*** DATA FOR ANALYSIS

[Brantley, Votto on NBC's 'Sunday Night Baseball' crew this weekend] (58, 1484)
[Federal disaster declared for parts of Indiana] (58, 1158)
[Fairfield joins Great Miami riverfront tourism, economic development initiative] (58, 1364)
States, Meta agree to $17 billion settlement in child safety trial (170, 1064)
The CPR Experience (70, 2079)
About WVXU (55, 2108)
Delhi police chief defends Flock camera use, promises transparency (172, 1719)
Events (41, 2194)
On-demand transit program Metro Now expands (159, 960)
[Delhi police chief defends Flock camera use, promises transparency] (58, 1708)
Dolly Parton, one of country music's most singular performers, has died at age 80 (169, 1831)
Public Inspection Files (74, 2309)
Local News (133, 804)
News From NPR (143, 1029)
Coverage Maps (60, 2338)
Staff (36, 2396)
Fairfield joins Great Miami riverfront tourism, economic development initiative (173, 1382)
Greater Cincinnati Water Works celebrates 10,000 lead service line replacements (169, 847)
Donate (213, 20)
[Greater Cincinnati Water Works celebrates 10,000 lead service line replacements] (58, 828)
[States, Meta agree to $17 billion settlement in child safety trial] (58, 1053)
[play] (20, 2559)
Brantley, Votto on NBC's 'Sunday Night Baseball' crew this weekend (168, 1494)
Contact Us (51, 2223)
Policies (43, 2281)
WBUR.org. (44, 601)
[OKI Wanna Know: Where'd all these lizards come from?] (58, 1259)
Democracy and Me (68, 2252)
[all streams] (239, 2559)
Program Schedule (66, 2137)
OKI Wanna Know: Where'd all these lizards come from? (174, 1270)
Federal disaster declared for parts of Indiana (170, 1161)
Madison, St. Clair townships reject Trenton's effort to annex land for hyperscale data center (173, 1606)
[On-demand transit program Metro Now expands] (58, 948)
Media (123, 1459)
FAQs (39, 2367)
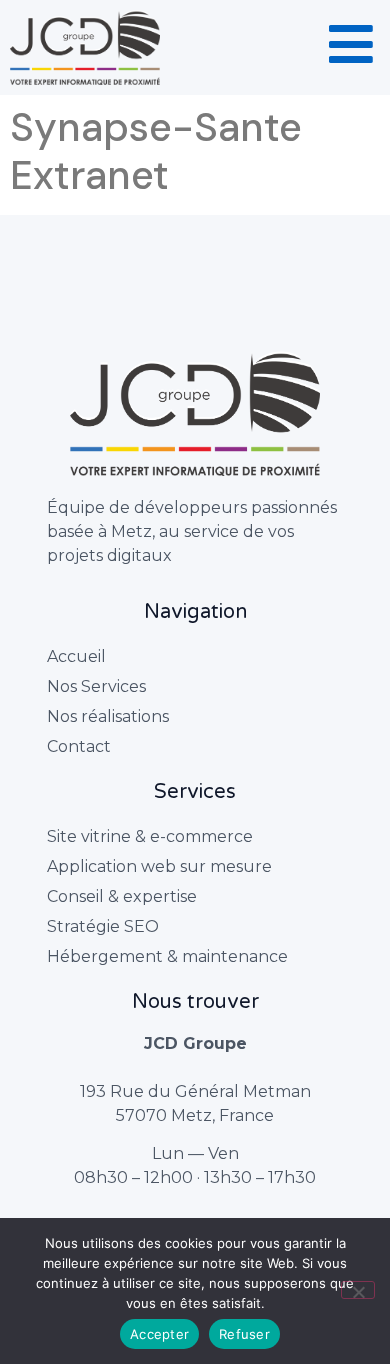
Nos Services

******

_TASK OBJECTIVE:_
Reproduce exactly the lines from the one containing "Federal disaster declared for parts of Indiana (170, 1161)" through the last line of the records, both included, leaving out every picture.

_RESPONSE FOR THIS EXERCISE:_
Federal disaster declared for parts of Indiana (170, 1161)
Madison, St. Clair townships reject Trenton's effort to annex land for hyperscale data center (173, 1606)
[On-demand transit program Metro Now expands] (58, 948)
Media (123, 1459)
FAQs (39, 2367)
Nos Services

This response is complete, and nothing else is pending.